Sobald der Piepser am Gürtel Alarm gibt, greifen sich die Notfallseelsorger ihren Betreuungsrucksack, ihre Einsatzjacke, Helm und Stiefel und eilen zum Einsatzort. Der Rucksack ist unter anderem mit Gummibärchen, Teddybär, Zigaretten und Taschentüchern ausgestattet. Dingen also, die das Eis zwischen Menschen brechen können und Nähe und Fürsorge vermitteln.

Anfordern kann die Notfallseelsorger jedes Rettungsteam. „Uns ist es besonders wichtig, dass die hauptamtlichen, aber auch ganz speziell die ehrenamtlichen Helfer der Hilfsorganisationen wissen, dass sie auf uns zählen können. Gerade, wenn man aus der Freizeit zu einem Brand, einem ertrinkenden Kind oder einem Unfall gerufen wird, können sich Bilder sehr schnell ins Gedächtnis einprägen“, erklärt Hans Wasserbäch, Leiter der Stabsstelle Freiwillige Feuerwehren/Werkfeuerwehren.

Gemeinsam mit Diakon Kohl als Vertreter der katholischen und Pfarrer Ernst Moser als Vertreter der evangelischen Kirche ist Brandamtmann Wasserbäch als Vertreter der Feuerwehr in der gemeinsamen Koordinierungsgruppe aktiv. Ab dem 6. November steigt für Moser, der aus gesundheitlichen Gründen seinen aktiven Dienst beenden muss, Pfarrer Peter Annweiler mit ins Boot.

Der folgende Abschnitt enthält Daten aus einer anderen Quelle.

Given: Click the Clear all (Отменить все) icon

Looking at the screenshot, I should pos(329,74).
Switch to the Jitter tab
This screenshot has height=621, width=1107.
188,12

Heute, am 6. November, wird in der Franziskusgemeinde auf dem Waldhof im Rahmen eines feierlichen Gottesdienstes der bisherige Koordinator Ernst Moser verabschiedet. Gleichzeitig werden die in jüngerer Zeit hinzugekommenen Notfallseelsorger mit einer feierlichen Entsendung und der Übergabe der Diensturkunden in ihrer künftigen Aufgabe begrüßt.